В фойе тем временем прогуливался ничего не подозревавший народ, и буфет, как всегда, был полон: театральный буфет для людей, пришедших на спектакль, - это уже начало праздника. В кабинете тоже для гостей было приготовлено - чай, минеральная вода, бутерброды, - для видимости приготовлено: высокие гости непроверенного есть-пить не станут.
После узнал я случайно, что в этот самый день Андрей Дмитриевич Сахаров тоже хотел попасть на спектакль, но сочли это неуместным, присутствие опального академика могло омрачить впечатление. Знали бы, что жизнь приготовила…

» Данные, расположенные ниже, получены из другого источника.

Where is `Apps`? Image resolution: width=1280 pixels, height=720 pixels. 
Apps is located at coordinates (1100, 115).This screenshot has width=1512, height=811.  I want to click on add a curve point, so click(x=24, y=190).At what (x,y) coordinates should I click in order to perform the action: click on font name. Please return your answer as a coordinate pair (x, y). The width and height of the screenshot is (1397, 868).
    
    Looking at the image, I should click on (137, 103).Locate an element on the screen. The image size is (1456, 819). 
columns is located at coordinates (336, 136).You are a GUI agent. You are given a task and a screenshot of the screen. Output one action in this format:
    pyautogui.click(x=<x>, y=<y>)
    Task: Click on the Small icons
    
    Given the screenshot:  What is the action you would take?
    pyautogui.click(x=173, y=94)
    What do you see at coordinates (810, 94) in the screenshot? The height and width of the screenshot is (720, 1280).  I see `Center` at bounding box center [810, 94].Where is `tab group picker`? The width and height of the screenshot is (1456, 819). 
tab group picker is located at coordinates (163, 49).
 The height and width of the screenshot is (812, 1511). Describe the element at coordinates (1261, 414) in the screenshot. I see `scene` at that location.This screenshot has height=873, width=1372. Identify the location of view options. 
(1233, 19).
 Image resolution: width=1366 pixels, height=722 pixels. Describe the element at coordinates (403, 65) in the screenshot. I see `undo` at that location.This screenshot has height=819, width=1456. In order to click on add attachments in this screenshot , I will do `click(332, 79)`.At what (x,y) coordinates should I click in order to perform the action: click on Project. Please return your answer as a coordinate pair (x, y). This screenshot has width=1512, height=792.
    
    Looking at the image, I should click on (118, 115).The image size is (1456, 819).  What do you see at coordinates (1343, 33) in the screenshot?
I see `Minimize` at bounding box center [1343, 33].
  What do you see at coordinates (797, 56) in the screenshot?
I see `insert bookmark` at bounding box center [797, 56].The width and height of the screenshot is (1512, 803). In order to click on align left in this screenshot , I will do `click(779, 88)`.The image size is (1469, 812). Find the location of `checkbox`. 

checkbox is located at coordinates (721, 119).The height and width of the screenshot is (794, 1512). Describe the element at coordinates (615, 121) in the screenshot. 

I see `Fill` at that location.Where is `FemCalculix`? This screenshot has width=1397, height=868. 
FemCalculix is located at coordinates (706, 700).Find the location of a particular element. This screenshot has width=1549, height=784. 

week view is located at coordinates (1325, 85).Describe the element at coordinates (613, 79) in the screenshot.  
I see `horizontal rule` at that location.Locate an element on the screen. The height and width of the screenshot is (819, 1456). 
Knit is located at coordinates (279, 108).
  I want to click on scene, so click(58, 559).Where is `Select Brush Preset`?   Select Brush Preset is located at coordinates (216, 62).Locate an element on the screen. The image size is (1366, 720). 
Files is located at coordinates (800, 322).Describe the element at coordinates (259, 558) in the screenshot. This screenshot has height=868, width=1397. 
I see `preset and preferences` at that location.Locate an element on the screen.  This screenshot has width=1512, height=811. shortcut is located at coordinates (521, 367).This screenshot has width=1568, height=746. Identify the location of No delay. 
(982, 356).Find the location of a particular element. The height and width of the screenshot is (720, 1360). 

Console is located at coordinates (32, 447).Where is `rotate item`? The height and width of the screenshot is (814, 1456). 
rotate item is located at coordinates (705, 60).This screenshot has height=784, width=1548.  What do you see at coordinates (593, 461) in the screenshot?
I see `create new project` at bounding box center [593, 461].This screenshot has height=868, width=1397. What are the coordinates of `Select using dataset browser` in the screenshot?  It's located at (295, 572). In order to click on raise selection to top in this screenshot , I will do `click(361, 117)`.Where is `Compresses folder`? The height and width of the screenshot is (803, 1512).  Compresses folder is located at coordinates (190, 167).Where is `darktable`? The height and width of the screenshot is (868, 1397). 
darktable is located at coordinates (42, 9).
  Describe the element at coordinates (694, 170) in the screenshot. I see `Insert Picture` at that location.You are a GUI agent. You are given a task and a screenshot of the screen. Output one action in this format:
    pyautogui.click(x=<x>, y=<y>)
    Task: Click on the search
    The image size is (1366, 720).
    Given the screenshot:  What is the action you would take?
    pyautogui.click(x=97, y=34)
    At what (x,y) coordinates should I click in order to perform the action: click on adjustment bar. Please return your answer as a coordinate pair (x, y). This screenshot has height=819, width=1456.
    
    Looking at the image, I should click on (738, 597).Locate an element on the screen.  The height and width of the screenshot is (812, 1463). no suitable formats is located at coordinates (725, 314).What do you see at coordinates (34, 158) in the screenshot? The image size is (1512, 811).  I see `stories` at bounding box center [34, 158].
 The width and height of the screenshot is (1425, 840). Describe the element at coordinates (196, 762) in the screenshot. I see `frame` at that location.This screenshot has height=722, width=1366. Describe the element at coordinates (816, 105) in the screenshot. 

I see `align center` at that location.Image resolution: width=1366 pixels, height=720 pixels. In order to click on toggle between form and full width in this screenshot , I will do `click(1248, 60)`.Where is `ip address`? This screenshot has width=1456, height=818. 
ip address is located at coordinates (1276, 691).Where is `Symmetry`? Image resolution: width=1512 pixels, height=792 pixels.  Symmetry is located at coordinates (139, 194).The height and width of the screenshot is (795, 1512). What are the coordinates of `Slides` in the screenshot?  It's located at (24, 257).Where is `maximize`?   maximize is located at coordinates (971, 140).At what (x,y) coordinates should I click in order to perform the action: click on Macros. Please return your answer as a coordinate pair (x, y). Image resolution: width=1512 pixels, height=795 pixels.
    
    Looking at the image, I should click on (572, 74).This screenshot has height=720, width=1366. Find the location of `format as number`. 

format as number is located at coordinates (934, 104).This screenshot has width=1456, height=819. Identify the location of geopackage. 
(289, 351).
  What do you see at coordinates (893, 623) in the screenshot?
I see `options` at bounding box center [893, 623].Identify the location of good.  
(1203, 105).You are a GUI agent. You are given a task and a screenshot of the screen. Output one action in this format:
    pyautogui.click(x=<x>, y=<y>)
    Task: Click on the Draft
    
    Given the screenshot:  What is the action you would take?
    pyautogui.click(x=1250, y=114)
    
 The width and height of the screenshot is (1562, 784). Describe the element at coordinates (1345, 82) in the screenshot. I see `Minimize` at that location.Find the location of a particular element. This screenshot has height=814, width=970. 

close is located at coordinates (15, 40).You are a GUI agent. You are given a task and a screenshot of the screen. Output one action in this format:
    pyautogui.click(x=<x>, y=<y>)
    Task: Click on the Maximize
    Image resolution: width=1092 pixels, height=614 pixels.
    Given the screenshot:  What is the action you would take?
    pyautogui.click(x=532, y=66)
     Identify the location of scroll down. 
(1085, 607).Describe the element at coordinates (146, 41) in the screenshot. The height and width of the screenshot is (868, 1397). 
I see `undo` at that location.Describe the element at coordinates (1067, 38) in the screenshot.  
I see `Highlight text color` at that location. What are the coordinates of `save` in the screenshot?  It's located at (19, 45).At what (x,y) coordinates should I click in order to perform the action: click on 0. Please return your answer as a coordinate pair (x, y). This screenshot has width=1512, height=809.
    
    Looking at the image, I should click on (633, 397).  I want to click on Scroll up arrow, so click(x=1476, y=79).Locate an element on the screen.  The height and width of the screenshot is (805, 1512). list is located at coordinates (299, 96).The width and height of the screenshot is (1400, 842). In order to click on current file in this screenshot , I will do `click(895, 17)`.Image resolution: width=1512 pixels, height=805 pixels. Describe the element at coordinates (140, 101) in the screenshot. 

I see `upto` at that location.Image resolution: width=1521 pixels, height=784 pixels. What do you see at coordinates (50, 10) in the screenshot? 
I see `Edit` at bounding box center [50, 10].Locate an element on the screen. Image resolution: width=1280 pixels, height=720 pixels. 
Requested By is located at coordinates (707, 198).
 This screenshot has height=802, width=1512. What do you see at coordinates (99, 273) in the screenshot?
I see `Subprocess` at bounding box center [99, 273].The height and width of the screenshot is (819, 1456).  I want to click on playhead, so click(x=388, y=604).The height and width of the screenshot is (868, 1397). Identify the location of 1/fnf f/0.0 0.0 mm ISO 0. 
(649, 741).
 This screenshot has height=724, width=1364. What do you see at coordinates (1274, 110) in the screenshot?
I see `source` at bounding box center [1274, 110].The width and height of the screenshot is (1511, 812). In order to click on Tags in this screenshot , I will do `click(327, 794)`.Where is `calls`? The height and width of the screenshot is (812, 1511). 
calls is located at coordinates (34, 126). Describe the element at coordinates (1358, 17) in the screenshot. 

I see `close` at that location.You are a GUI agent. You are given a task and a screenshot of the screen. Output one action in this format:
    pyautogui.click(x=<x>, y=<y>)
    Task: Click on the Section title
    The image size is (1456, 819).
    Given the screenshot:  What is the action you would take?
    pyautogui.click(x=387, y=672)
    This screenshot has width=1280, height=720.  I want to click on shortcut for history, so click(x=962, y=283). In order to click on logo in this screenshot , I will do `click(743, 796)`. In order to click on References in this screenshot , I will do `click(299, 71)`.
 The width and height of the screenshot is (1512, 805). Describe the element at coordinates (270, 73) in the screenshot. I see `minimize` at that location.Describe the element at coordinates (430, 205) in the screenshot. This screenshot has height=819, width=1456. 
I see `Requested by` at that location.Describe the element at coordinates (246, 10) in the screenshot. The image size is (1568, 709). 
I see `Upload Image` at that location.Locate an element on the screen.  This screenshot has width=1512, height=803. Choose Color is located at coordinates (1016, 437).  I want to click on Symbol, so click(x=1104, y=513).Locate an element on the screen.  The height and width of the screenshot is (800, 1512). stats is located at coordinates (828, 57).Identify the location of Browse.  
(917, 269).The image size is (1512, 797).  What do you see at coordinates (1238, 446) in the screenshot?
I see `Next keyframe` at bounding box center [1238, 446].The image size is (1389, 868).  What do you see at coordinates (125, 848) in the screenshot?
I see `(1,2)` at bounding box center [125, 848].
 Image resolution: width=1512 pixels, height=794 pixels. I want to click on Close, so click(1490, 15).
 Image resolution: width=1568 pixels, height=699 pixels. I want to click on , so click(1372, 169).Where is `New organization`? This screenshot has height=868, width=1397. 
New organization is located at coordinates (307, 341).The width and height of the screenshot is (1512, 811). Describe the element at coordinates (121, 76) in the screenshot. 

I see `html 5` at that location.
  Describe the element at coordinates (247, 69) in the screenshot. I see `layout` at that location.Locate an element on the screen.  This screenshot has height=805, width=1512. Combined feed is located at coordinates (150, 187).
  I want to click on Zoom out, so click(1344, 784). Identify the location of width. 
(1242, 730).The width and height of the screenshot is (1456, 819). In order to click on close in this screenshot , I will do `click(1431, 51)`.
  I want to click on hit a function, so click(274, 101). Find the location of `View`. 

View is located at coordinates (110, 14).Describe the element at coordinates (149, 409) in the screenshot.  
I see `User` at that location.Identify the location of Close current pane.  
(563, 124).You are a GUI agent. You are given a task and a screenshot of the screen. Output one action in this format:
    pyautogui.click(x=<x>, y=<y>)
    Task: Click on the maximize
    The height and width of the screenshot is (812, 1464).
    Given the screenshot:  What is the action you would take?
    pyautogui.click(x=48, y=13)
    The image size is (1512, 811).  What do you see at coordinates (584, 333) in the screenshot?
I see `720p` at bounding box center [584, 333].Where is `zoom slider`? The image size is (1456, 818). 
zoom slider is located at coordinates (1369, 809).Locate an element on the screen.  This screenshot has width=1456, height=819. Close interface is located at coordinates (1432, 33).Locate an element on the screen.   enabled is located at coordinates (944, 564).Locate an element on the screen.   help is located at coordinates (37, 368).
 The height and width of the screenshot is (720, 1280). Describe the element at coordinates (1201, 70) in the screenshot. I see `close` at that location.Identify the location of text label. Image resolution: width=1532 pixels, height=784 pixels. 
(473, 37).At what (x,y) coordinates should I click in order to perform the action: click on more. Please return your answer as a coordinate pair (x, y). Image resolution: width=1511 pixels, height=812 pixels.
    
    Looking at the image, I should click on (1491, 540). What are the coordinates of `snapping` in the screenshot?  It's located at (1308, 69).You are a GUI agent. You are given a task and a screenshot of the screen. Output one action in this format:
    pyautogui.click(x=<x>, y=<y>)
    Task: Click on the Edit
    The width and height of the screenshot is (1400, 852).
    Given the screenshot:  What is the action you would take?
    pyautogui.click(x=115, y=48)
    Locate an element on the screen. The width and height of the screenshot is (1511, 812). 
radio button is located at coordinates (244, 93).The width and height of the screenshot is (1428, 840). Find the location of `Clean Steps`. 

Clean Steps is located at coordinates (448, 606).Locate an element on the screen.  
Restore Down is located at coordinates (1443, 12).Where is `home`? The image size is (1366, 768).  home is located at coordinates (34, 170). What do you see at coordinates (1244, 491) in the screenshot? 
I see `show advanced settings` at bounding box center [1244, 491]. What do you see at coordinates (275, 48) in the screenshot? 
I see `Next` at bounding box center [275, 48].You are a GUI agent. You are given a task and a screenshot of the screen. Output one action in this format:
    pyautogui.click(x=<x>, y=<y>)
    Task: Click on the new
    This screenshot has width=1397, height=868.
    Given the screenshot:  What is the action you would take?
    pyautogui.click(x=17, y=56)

По служебной лестнице, не очень, надо сказать, удобной, поднялись в кабинет, здесь некоторое время разговаривали почему-то стоя и тихими голосами, особую благостность и тишину распространял вокруг себя высокий гость. А за дверьми ощущалось незримое присутствие сопровождающих. Возможно, из-за того, что они там находились неотлучно, все дальнейшее и произошло.
Без пяти минут семь вспыхнула красная лампочка над дверью кабинета: первый звонок.
- Может быть, не будем заставлять народ ждать нас? - сказал Гришин.
- За нами придут, - заверил Дупак. Он как раз показывал гостям на ватмане, на специально внесенном планшете, будущее здание театра, заранее благодарил за заботу, и это воспринималось с благосклонностью. А то, что ранее тот же Гришин чуть было не закрыл театр и Любимов уже сидел у него в приемной, ждал, когда его вызовут исключать из партии, готовился, не провидя своей дальнейшей судьбы, - так ведь кто старое помянет, тому глаз вон. Ну, а встречать благодарностями, преподносить любое дело как личную заслугу высокого гостя, это был установившийся ритуал, даже школьники знали частушку: "На дворе утихла вьюга, прилетели два грача, это - личная заслуга Леонида Ильича".
Вновь вспыхнула и длительно замигала красная лампочка над дверью: семь часов, третий звонок дан. И снова Дупак заверил: за нами придут. Однако не шли. Пять минут восьмого… Как-то неуютно стало. Двинулись сами.
В буфете, через который надо было пройти, - пусто, неубранная посуда на столах.
Пуста и безлюдна широкая лестница вниз, а там, внизу - ни души, двери в зал закрыты, спектакль начался. Только у ближних к сцене дверей толпятся актеры, сейчас им входить. Кто-то кинулся задержать их, а я, приотстав, вижу, слышу, как по широкой, пустой лестнице с тихим благостным разговором спускаются вниз гости, с ними - онемевшие от предстоящего позора хозяева, а внизу отпихивают актеров от дверей, как раз под ироничным портретом Брехта, он словно понимает, что сейчас произойдет.
Надо сказать, что сцена в том спектакле представляла собой салон самолета, проход посредине - это черта между прошлым и днем нынешним, между тем, что было с людьми и что с ними стало. И все в этом салоне было натуральное, и кресла натуральные, и когда под рев турбин закладывался вираж, один ряд кресел опускался, другой подымался, сцена как бы накренялась. И стюардесса объявляла по радио то же, что объявляют в полете. Правда, когда на самый первый показ спектакля пригласили строителей и авиаторов, строители одобрили все, кроме строительных проблем, и авиаторы похвалили спектакль, но стюардессу не одобрили: она, мол, говорит совсем не то и не так… Не знали они, что на пленку записан голос победительницы конкурса стюардесс.